I have a nice Red Hat Enterprise Linux system here. It takes around 15 minutes to boot. And I have another Red Hat Enterprise Linux system here. It boots in less than a minute. The first one is -- by far -- the better system, but enumerating a plaided RAID of 18 drives takes time. That's also irrelevant, because it has an expected shutdown/startup frequency of once per two years.

Re:Wow (2)

Crudely_Indecent (739699) | about a year and a half ago | (#41123773)

I would further enhance the question by asking: What the hell are you collecting that each sensor stores 500GB in 24 hours - photos? Seriously, these aren't sensors - they're drive fillers.

Seriously, if "sensor units scattered across a couple square miles" means 10 sensors - that's 5 Terabytes to initialize and mount in 30 seconds. I suspect that the number is greater than 10 sensors because the rest of the requirements are so ridiculous.

And why the sneakernet? If they're in only a couple of square miles - why not set up a mesh network and deliver real-time data without the need for daily collection? 30 seconds to boot probably wouldn't be a requirement if the system is only booted once.
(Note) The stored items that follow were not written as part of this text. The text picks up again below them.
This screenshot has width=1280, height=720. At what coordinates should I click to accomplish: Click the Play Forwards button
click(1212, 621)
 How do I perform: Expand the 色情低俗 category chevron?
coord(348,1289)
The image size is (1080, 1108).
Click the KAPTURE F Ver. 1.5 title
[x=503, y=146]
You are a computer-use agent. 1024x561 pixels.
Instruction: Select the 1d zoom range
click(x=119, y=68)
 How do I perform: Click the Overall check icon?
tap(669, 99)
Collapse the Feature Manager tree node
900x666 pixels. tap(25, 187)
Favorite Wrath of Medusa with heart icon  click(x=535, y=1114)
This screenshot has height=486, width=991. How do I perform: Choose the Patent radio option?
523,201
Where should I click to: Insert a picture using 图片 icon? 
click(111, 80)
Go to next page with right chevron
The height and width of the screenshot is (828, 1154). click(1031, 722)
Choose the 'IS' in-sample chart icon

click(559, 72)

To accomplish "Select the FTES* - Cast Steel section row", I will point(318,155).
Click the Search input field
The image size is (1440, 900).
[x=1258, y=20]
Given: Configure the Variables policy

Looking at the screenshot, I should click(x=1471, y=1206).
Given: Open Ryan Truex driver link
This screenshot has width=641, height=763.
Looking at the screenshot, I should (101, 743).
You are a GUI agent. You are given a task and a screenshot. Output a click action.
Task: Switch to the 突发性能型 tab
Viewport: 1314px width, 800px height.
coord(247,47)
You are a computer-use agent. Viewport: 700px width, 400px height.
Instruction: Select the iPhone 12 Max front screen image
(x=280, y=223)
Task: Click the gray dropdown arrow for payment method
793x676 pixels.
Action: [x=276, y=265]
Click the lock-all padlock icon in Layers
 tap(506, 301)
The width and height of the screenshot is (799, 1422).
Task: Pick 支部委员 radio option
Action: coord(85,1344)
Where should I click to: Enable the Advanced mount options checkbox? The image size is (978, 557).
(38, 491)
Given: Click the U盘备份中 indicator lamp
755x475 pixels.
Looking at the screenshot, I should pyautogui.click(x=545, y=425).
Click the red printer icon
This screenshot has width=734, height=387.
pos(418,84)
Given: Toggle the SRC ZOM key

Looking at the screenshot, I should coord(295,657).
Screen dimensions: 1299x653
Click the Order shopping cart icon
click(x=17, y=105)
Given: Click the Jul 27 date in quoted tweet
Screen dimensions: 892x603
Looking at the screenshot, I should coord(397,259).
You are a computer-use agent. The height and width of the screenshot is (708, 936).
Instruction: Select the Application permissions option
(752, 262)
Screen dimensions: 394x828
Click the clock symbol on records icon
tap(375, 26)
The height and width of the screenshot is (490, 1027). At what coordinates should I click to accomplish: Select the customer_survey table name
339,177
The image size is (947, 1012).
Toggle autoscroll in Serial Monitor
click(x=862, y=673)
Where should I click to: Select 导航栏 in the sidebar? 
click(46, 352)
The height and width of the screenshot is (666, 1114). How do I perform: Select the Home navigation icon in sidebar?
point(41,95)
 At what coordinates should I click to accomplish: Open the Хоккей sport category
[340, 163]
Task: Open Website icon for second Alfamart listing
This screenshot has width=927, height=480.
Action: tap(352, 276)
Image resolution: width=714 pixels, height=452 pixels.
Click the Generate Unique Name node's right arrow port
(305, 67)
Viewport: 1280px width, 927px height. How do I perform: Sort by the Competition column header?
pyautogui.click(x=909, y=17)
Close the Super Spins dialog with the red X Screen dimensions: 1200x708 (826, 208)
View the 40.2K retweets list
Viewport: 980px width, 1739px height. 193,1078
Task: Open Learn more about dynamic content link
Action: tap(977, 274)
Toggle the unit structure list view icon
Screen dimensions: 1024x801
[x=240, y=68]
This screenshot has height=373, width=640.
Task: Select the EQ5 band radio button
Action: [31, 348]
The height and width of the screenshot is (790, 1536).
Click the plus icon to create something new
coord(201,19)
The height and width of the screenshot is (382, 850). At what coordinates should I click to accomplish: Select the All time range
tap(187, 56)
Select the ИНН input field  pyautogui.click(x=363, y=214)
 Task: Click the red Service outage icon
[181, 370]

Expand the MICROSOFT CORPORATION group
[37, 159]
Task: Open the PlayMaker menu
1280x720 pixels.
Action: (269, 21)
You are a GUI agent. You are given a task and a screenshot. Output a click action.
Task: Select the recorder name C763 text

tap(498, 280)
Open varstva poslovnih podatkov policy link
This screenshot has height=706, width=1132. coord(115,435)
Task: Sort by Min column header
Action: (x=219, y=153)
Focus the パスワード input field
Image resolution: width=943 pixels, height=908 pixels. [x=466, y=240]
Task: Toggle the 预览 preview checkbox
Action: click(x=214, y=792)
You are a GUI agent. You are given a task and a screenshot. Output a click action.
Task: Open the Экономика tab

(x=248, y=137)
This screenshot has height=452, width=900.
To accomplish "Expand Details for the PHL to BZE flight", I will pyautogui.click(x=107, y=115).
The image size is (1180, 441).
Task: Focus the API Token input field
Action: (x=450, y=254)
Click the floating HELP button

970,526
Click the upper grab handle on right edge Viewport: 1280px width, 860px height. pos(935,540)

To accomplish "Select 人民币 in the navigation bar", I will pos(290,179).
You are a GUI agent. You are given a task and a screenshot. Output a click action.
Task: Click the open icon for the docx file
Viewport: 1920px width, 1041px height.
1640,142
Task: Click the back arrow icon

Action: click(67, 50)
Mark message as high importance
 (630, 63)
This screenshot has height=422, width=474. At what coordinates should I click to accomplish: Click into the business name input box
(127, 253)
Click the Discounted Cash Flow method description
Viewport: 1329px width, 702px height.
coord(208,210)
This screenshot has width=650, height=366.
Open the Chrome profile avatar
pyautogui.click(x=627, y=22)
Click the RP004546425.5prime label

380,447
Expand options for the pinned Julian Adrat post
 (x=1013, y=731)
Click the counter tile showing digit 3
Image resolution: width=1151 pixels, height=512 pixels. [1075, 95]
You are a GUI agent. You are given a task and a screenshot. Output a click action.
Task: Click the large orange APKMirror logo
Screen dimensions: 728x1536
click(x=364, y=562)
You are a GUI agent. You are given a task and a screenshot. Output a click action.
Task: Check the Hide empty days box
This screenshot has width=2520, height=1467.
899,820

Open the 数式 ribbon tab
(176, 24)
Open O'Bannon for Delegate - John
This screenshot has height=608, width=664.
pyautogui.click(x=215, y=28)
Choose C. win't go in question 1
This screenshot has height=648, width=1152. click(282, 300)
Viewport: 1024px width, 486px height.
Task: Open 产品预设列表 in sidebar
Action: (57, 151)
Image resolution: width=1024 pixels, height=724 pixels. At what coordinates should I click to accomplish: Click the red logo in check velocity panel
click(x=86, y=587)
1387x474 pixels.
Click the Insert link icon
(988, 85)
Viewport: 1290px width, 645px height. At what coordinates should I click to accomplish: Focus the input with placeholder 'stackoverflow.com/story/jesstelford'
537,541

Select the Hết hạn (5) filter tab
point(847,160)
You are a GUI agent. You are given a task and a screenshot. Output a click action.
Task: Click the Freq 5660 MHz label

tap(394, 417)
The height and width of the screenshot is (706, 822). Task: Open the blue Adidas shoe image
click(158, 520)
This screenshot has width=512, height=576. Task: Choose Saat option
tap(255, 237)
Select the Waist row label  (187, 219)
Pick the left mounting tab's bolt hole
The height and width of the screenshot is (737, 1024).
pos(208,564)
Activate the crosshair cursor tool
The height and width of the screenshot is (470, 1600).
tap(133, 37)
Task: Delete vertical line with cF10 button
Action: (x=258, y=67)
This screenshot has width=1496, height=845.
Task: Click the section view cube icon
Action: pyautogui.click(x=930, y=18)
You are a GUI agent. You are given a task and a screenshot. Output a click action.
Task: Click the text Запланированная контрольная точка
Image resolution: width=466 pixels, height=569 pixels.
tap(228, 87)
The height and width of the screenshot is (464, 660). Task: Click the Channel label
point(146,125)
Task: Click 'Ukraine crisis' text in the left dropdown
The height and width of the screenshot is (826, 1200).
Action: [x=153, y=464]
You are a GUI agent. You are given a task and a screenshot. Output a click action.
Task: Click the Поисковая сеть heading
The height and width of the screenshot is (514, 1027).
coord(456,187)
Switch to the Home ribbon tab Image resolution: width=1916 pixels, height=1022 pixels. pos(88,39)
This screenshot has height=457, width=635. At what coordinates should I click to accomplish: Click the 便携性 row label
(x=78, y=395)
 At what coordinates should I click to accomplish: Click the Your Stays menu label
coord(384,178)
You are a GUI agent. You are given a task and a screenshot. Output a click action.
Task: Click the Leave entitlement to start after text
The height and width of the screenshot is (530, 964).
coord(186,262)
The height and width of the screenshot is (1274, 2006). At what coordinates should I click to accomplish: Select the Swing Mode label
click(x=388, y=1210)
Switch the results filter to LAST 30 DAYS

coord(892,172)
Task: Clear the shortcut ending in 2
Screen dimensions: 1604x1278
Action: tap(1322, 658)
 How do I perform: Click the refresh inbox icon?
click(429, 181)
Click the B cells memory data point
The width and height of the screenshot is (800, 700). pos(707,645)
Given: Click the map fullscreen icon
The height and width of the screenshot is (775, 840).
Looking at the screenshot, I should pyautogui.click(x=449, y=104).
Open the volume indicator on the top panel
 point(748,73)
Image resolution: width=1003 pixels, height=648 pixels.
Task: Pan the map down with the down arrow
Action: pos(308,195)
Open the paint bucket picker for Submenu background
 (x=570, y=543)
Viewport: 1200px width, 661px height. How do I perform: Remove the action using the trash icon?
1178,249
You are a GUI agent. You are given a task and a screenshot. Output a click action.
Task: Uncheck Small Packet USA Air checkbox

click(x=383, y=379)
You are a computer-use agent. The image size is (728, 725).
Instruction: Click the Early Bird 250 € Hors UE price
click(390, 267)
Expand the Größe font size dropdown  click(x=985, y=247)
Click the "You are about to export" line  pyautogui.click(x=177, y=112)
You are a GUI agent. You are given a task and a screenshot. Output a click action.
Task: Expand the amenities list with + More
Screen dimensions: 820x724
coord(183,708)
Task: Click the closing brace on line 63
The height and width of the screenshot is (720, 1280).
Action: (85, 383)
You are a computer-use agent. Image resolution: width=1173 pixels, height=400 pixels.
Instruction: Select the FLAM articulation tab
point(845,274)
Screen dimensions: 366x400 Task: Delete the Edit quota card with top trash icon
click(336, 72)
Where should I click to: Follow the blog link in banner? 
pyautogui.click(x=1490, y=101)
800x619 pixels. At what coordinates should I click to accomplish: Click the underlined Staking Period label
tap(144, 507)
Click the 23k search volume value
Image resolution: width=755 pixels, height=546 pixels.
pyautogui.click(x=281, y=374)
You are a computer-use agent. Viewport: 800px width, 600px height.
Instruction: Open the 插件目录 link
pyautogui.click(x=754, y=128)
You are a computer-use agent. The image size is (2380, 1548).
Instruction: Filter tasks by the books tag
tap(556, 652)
All of the questions about why this person is even involved are probably moot. He'll be outed as an idiot in short order.

Re:Wow (3, Insightful)

plover (150551) | about a year and a half ago | (#41124229)

While I'm curious as to the application, it's his data rates that ultimately count, not our opinions of if he's doing it right.

500GB may sound like a lot to us, but the LHC spews something like that with every second of operation. They have a large cluster of machines whose job it is to pre-filter that data and only record the "interesting" collisions. Perhaps the OP would consider pre-filtering as much as possible before dumping it into this server as well. If this is for a limited 12 week research project, maybe they already have all the storage they need. Or maybe they are doing the filtering on the server before committing the data to long term storage. They just dump the 500GB of raw data into a landing zone on the server, filter it, and keep only the relevant few GB.

Regarding mesh networking, they'd have to build a large custom network of expensive radios to carry that volume of data. Given the distances mentioned, it's not like they could build it out of 802.11 radios. Terrain might also be an issue, with mountains and valleys to contend with, and sensors placed near to access roads. That kind of expense would not make sense for a temporary installation.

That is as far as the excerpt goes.